## EXTRACTED TEXT:

_ _ _ _ _

Also, don't let the fear of a few confused people stop you from doing what you want for yourself. maybe dont start with grandma, but tell people you are really making an effort to get healthy and control your out of control feelings about food and would appreciate their support.
One thing though, the popcorn at the movies. i used to think it was impossible to go and not eat popcorn too, but you know what ..it IS! I have done it on more than one occasion and it used to feel like the popcorn was the only reason to go.
focus on walking past the concessions. dont buy anything from them and you wont be tempted at the last minute. bring your OWN popcorn from home!! you get the same satisfaction for so much fewer calories and fat. try it. you will feel stronger and that will lead to more strength when you need it next.
we all go through this, you're not alone.0 -
Awwwww I know exactly what this is all about, I find it really really hard......I lost 10lb and then had a mad week bingeing every single day and night and now ive put on 13lb and was heavier than before. My company director is married to a director at Mars (the chocolate company) and we have a constant supply of chocolate in our office....forcing me to eat at least 3 bars while at work (I have 3 boxes of maltesers in my drawer as I am typing this) I'v been good today but that won't last.

_ _ _ _ _

## PROVIDED INFORMATION:
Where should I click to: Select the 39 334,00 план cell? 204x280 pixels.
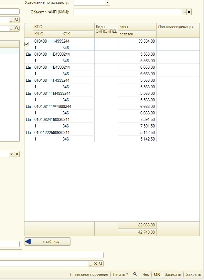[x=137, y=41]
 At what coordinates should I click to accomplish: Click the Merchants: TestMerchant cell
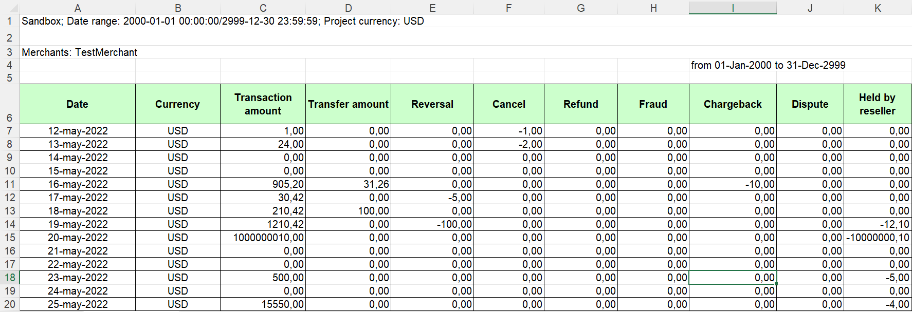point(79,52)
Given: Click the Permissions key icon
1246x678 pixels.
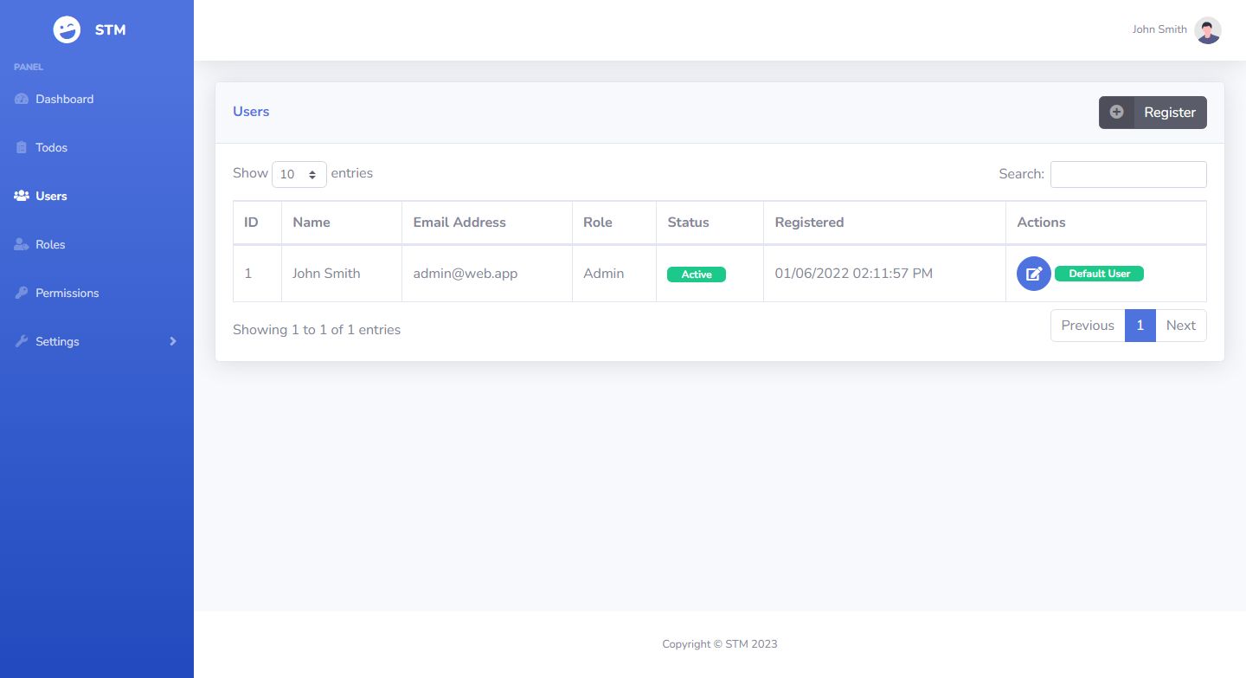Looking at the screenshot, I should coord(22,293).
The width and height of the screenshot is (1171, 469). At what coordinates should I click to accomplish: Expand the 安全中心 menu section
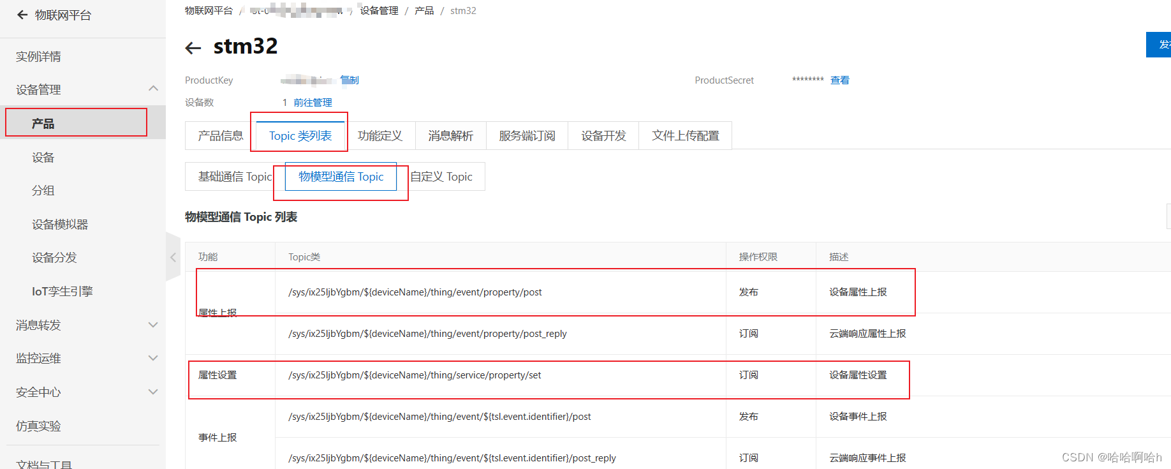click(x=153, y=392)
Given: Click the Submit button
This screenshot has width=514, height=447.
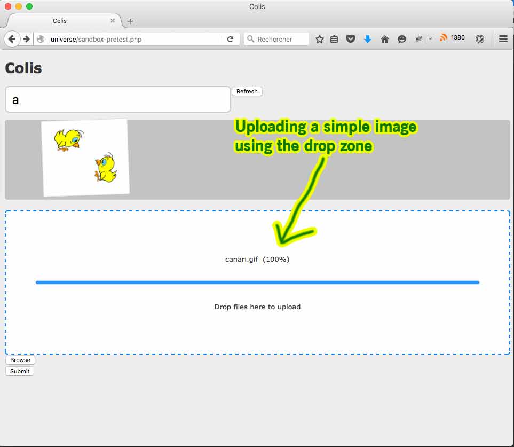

_ _ _ _ _

Set down the forum post about dieting, word for word, from "we all go through" to "that won't last.".

we all go through this, you're not alone.0 -
Awwwww I know exactly what this is all about, I find it really really hard......I lost 10lb and then had a mad week bingeing every single day and night and now ive put on 13lb and was heavier than before. My company director is married to a director at Mars (the chocolate company) and we have a constant supply of chocolate in our office....forcing me to eat at least 3 bars while at work (I have 3 boxes of maltesers in my drawer as I am typing this) I'v been good today but that won't last.